Not just this year but every year. If we are honest, this dialog
will reflect the fact that although we all see quite plainly that
there is a change, we don't agree on what this change is and how
it affects each of us.
There are those who believe that the world has been taken off the
path of economic globalization and democratization. There are some
who insist that the nature and course of international relations
has irrevocably changed, that the world order, as it existed, has
come crashing down. That may be the illusory inescapable initial
reaction. It may appear that bilateral and multilateral relations
have been fundamentally and involuntarily retailored.
Yet, if this perception becomes more than a temporary, albeit natural,
reaction, if the terrorists succeed in intimidating us, forcing
us to take actions that are not in our best interests, causing us
to abandon principles and agendas, then the terrorists will have
succeeded. They will have terrorized their way to setting agendas
and determining policies. But, Mr. President, just as New Yorkers
have vowed a continued allegiance to their city and their way of
life, the international community, too, must remain true to its
structures, traditions and agenda.
That is not to say, however, that life has or can return to business
as usual. It certainly can not return to thinking as usual. Our
allied approach to the problems and realities that we collectively
face requires genuine, radical, rethinking. The deep dissatisfaction,
injustice, poverty, hopelessness, that does not justify terror but
that serves to validate it, legitimize it, guard it, must be addressed
and eradicated, too. These deep problems must be replaced by equality,
education, social justice, human rights including women's and children's
rights, civil liberties and democracy.
Mr. President,
Armenia readily joined the global struggle to abolish the terrorism
network because the success of this effort is as important for us
as for the coalition leaders. However, Armenia asks that in our
effort and responsibility to neutralize this enemy, we are careful
of our own definitions and labels. Just as it is crucial that there
be solidarity in the united battle against fighting the evil of
terrorism, a divergence of interpretive opinion or varied agendas
should not be construed as lack of solidarity.
Just as the coalition leaders are concerned about the effects of
terrorism on their countries, peoples, lifestyles and values, Armenia
is concerned about how the advent of such terror, and the extended
battle against it, will affect our region and our country. The war
on terrorism has added a dimension to our domestic and foreign policy
agenda, not tapered it. The economic and political conditions which
make this a volatile region have not gone away. Indeed, they have
become exacerbated by the new alliances and priorities. Worse, they
can be provoked if they are ignored and allowed to lie latent while
all attention focuses on the immediate danger. By focusing on the
hatred of thousands, we do not want to dismiss the frustration and
needs of millions, many of whom stand at the brink of war.

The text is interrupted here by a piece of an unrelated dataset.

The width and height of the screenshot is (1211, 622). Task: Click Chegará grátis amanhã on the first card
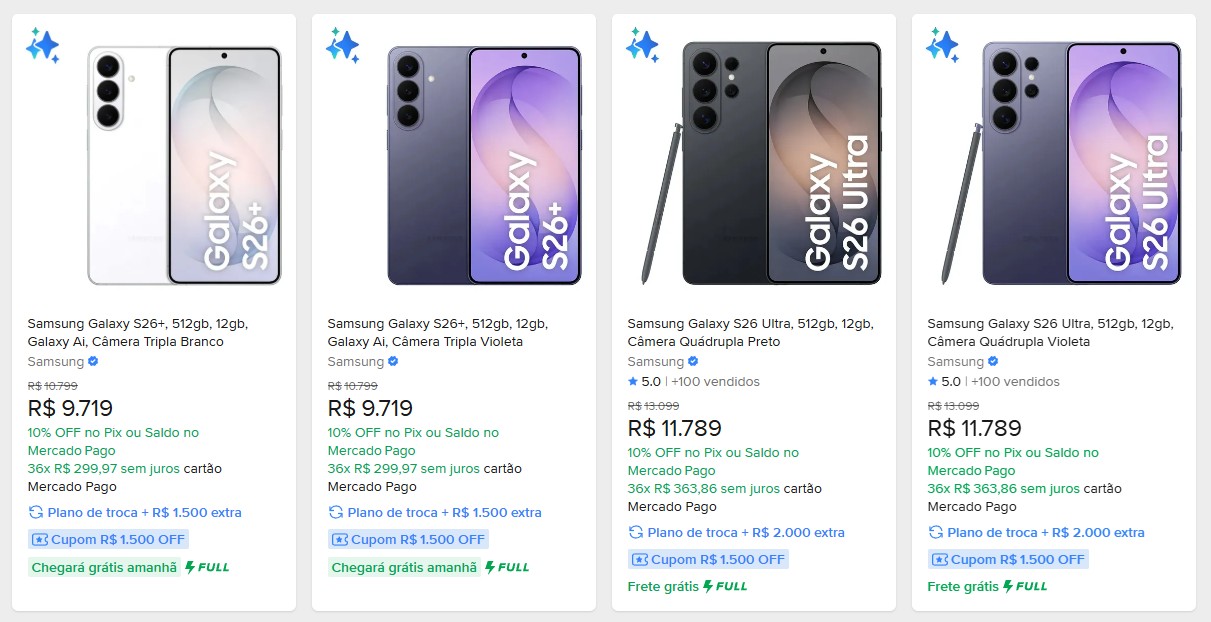pos(103,566)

That is why even as Armenia has offered unreserved assistance to
the global coalition, signed the UN and Council of Europe anti?terrorism
conventions, and offered military and strategic assistance, we continue
to insist that the fundamental, developmental, short and long-term
issues facing us also be dealt with. We are worried about the stability
of our region, because the basic freedoms which are the hallmarks
of modern society and which decrease the likelihood of violent social
and political solutions are not universally guaranteed in our neighborhood.
Mr. President,
Security and peace around the world depends on stability in each
region. If we are committed to world peace and security, each of
us in our own regions must take on the responsibility to address
the outstanding issues in a new light, guided by new thinking. It
remains for the leaders to abandon the expediency of real politic
for the efficacy of just politic. This is nothing that hasn't been
said before, but perhaps in this new searching environment, our
call will not fall on deaf ears. Our region has the wealth, the
traditions, the opportunities, the links that can make it flourish
and thrive.
As far as Armenia's contribution is concerned to peace and stability
in the Caucasus, there are two intertwined issues with two of our
neighbors. One is the absence of relations with Turkey, to the west.

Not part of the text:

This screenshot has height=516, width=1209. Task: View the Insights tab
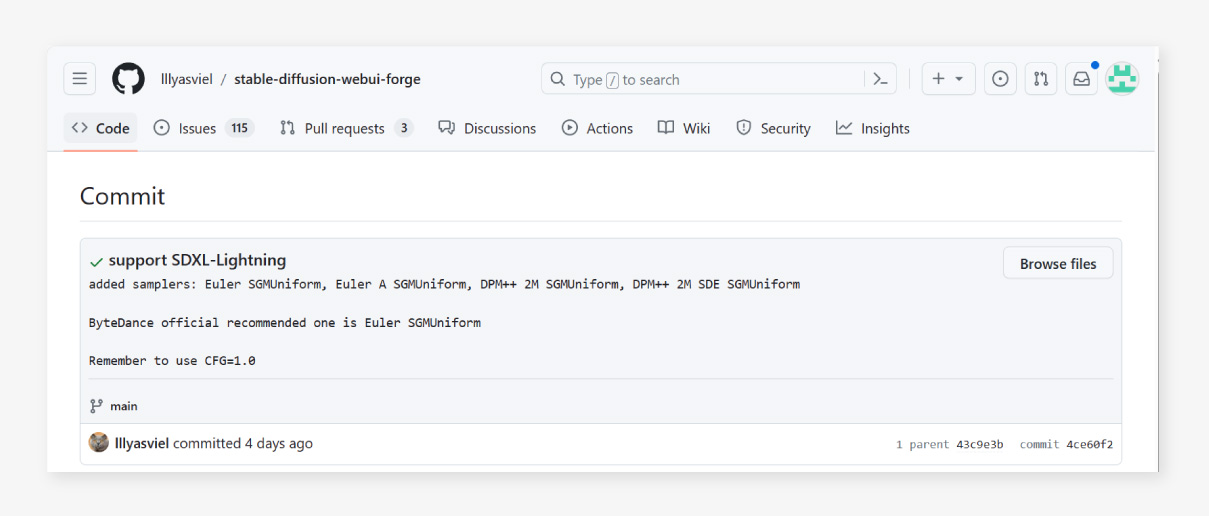coord(873,128)
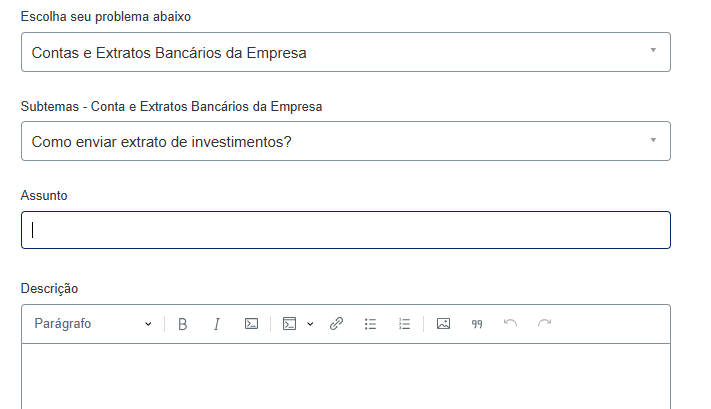Apply a bulleted list
The image size is (711, 409).
pos(370,324)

The other is the Nagorno Karabagh conflict with affects our relations
with Azerbaijan.
From this podium, for the last ten years, representatives
of my government have affirmed that the basic freedoms of thought,
belief, conviction, ethics, traditions, values, culture belong equally
to the men, women and children of Nagorno Karabagh. This is at the
base of the conflict over Nagorno Karabagh. Azerbaijan's insistence
on inventing numbers, redefining terms, creating history and obfuscating
discussion are part of the problem, and not a search for a solution.
Mr. President, in response to the charges made by my colleague from
Azerbaijan with regard to Armenia and Nagorno Karabagh, let me say
the following: Nagorno Karabagh has never been a part of independent
Azerbaijan. Whether we consider history or geography, whether we
adopt a long-term political perspective, or whether we face the
reality of the facts on the ground, the men, women and children
of Nagorno Karabagh have earned the right to live peacefully on
their historic lands. For decades they have been denied this right.
Today, a dozen years after the re-eruption of the conflict, the
children of Nagorno Karabagh have completed an entire school career
free of alien domination and foreign occupation.
Justice for the people of Nagorno Karabagh has been at the core
of Armenia's policies and actions, not just because we believe it
is right. But also because we believe that to achieve lasting peace,
economic cooperation and political development, this conflict will
have to be resolved fairly and fully. Azerbaijan's empty calls for
a military solution that arise from an adherence to old clichˇs,
rather than new realities, are not acceptable among neighbors serious
about peace.
As for our relations with Turkey, perhaps
in this post September 11 world, when the Cold War has truly and
finally ended, where erstwhile adversaries have found reasons to
put aside ideology and establish partnerships, perhaps Turkey will
put aside preconditions in the interests of regional and world peace.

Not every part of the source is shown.